Her husband could have bought the flowers for her. This would have worked as an effective reminder as well. Use your creativity to change a sore subject into a happy reminder.
Suggestion: Accept the other person in their entirety.
Relationships are not a smorgasbord. We don’t get to just pick out the parts that we like and reject the rest. We all have desirable and undesirable qualities. There’s this saying that after marriage, men want their wives to stay the same. Women, on the other hand, often go into marriage with plans of how to change their husbands. Too often, we women see our husbands as a project we want to perfect. In our defense, we often have the same attitude toward ourselves.
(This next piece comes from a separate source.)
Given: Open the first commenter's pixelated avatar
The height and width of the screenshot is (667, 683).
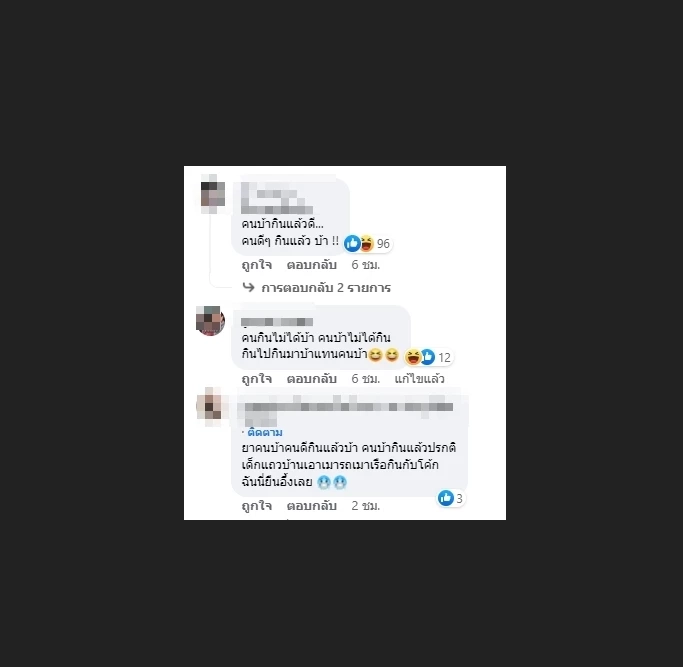Looking at the screenshot, I should [x=213, y=194].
For example, Dan had a Monday night meeting every week. Our garage control button was in the house. I closed the garage door every night, but because I was asleep on Mondays, I could not close the garage door after he got home. Week after week, Dan forgot to close the door. The garage door would be open all night.
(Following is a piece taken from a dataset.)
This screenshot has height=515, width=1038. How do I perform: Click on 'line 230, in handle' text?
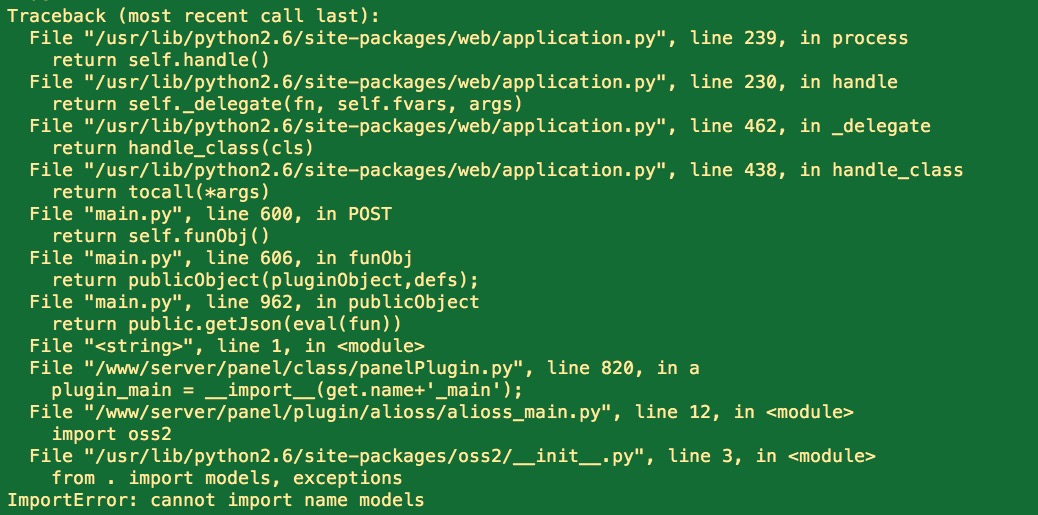click(x=794, y=82)
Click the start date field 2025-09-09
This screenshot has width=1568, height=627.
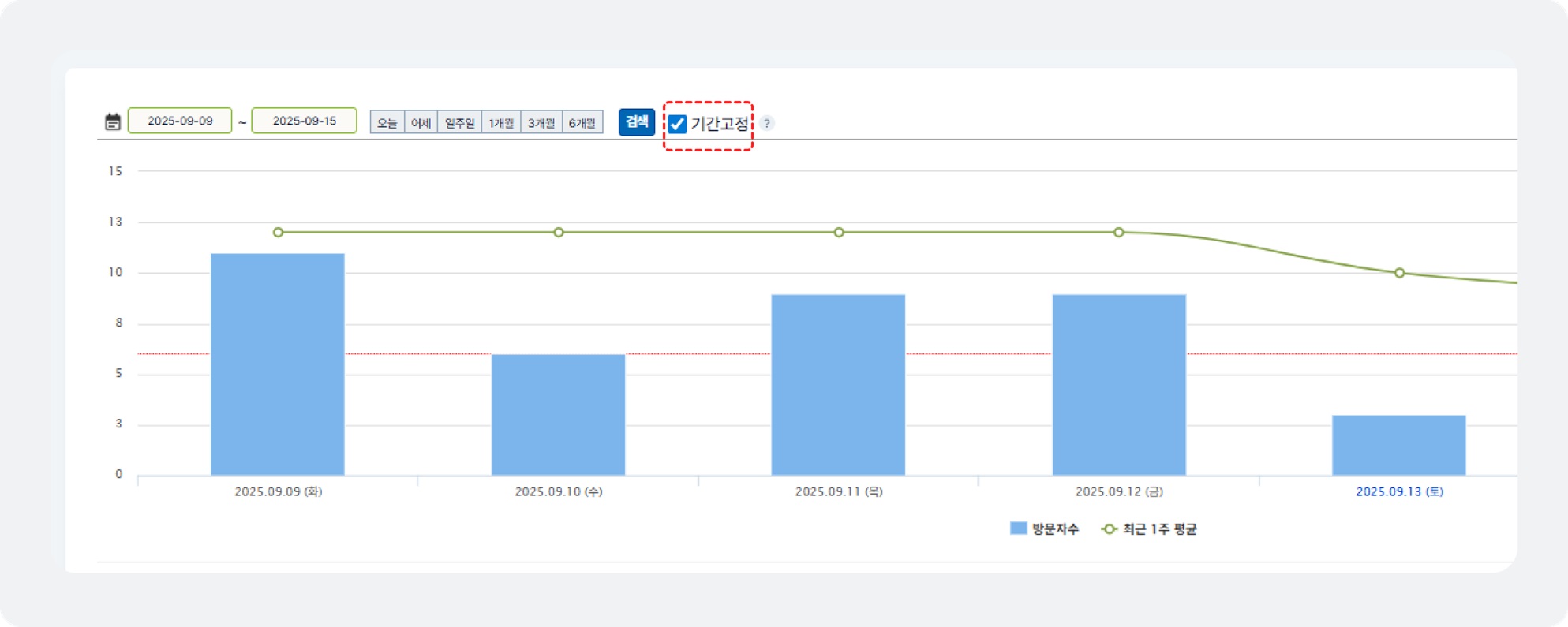180,121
Dan was a highly intelligent man, and an engineer. I used to call him an absent-minded professor. It’s not that Dan deliberately left the garage door open. His mind was simply on other things.
Thiensville has its share of burglaries. I was concerned about theft. At first, I gently suggested that Dan close the garage door.
No change. The door stayed open.
Then I texted Dan before I went to sleep. “Good night, Sweetheart. Please remember to close the garage door.”
The door stayed open.
Then I taped a little post-it note on his steering wheel. “Sweetie, please remember to close the garage door.
Open door.
Then I taped a sign in the place where he put his keys each night. “PLEASE CLOSE THE GARAGE DOOR!!!”
When the door was open that morning, we had a talk – and it wasn’t even our designated talk time. Actually, it wasn’t a talk, it was my version of a meltdown. “What’s it going to take? It’s a simple matter. Close the garage door!” I demanded. (not in a quiet voice either.)
Dan looked at me, surprised. We were rarely angry at each other. I think it’s the only time I ever talked to him using that tone.
Shortly after that, my wise and intuitive friend Barbara, told me, “You need to ease up or you are going to ruin your wonderful relationship with Dan. You are too critical. If you don’t stop, and now, you will be sorry.”
I thought carefully about her words. There were several areas where I had been giving Dan “helpful” suggestions. It irritated me that he fell asleep in his lazy boy. I thought he would get a better night’s sleep if he came to bed. I also believed Dan worked too hard. I wanted him to relax more. None of my comments seemed helpful. Dan didn’t change. He didn’t thank me for the helpful tips. He seemed annoyed instead.
As an experiment, I decided to follow Barbara’s advice. Instead of focusing on the things I wanted Dan to change, for one month I noticed only the things I loved about Dan. After all, I didn’t know what was best for Dan. He was a grown-up. It was time for me to start treating him like one. If someone stole our cars, we would deal with it. Our relationship was more important to me than our cars.
After only a couple of weeks, our relationship changed dramatically. Dan and I became amazingly close – closer than I ever imagined I could be with a man.
Would you believe Dan remembered to close the garage door every week?
I am so grateful to my wise friend, Barbara. Even more so than you might imagine, because two years later, Dan suddenly died, unexpectedly, in the middle of the night. We didn’t even get a chance to say good-bye.
I can’t imagine my grief if I had continued to criticize him. It is a great comfort to know that when Dan died, we were in a happy place of love.
In all you do, please remember to be gentle not just with others, but also with yourself. Treasure yourself and the people on this journey with you and you will invite more love into your life. What ways can you practice kind communication?